La situation de l’Algérie est aujourd’hui presque pareille à celle d’un condamné à mort qui attend son passage au peloton d’exécution. Les crises, les mouvements de mécontentement et les contestations qui traversent en permanence la société en sont les preuves les plus palpitantes.
Cette situation, née d’une transition brutale entre l’étatisme et l’économie de marché, témoigne magistralement de la non-adhésion, aussi bien individuelle que collective, de la société aux différentes entreprises que l’Etat, les entrepreneurs privés et les intellectuels tentent, depuis des années, de mettre en place. Cet échec n’est cependant ni une preuve supplémentaire que le dirigisme étatique, fut-il boumediénien, est préférable, ni que le libéralisme, qu’il soit d’inspiration thatchérienne ou reaganienne, est dangereux, mauvais, absolument faillible.

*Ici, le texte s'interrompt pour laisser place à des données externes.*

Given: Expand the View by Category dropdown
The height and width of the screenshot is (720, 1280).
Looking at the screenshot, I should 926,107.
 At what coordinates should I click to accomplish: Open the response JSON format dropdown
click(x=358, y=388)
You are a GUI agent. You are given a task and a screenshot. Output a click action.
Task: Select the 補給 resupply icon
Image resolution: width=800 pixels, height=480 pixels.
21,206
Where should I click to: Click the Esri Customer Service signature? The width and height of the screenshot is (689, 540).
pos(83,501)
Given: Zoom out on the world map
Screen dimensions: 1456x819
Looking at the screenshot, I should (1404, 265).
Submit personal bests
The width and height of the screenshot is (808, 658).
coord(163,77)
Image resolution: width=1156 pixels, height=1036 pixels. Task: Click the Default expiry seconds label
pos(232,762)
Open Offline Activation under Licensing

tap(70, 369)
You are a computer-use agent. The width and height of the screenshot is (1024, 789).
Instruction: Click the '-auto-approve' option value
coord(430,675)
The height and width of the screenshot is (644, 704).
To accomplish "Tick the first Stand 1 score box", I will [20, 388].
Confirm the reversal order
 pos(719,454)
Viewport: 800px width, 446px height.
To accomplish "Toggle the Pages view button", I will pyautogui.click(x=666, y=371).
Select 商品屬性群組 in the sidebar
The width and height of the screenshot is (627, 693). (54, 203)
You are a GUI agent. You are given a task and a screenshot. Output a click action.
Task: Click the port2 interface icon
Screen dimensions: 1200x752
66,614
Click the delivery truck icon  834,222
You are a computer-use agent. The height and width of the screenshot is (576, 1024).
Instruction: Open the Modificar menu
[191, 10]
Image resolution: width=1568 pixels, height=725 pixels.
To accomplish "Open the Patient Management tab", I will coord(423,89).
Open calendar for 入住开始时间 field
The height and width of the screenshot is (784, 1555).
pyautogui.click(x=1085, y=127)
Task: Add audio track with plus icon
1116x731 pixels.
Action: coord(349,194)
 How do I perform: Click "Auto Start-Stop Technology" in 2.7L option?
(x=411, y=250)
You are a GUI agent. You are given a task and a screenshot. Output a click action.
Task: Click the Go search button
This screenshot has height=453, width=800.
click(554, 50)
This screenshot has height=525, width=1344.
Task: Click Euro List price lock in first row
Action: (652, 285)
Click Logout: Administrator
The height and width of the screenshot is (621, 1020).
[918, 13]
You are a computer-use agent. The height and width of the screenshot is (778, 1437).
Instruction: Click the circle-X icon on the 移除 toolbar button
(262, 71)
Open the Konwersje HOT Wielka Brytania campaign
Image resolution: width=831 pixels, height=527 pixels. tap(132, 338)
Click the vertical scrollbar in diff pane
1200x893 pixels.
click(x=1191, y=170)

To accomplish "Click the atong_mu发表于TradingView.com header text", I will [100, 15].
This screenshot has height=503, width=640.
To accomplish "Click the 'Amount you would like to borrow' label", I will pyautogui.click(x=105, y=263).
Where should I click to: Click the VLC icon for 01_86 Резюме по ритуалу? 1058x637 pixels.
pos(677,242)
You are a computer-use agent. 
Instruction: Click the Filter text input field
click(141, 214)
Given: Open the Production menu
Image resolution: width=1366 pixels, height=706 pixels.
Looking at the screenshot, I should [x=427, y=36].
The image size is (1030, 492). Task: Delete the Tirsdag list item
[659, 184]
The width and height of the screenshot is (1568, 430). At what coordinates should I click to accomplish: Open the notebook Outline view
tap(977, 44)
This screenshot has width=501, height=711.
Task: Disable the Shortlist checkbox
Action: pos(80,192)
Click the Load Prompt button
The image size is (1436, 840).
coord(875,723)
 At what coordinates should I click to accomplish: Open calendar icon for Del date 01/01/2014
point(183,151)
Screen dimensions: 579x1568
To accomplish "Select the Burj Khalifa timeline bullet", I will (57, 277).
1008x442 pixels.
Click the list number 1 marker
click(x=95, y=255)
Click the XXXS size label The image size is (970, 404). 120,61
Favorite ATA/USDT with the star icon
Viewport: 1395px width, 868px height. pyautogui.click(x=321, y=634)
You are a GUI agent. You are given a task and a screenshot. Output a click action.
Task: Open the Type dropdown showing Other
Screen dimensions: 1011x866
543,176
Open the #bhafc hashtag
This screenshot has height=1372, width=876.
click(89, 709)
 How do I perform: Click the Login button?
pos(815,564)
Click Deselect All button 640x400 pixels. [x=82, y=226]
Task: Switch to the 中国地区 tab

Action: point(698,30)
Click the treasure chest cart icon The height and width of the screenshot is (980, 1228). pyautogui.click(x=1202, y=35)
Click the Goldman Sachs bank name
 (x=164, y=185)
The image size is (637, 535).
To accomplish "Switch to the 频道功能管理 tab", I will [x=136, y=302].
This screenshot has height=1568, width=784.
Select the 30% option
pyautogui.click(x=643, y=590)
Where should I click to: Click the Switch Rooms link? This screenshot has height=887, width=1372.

Dans ce sens, aussi bien le rôle stagnant de la bureaucratie étatique soulevé par Taïeb Hafsi que les dangers de l’économie-management à l’américaine dont ne cesse de parler Omar Aktouf, demeurent des éléments pertinents dans l’analyse de la situation économique du pays. Néanmoins, aucune des deux options défendues par ces deux économistes ne nous paraît porteuse d’une alternative viable.
L’Algérie a-t-elle une identité économique ?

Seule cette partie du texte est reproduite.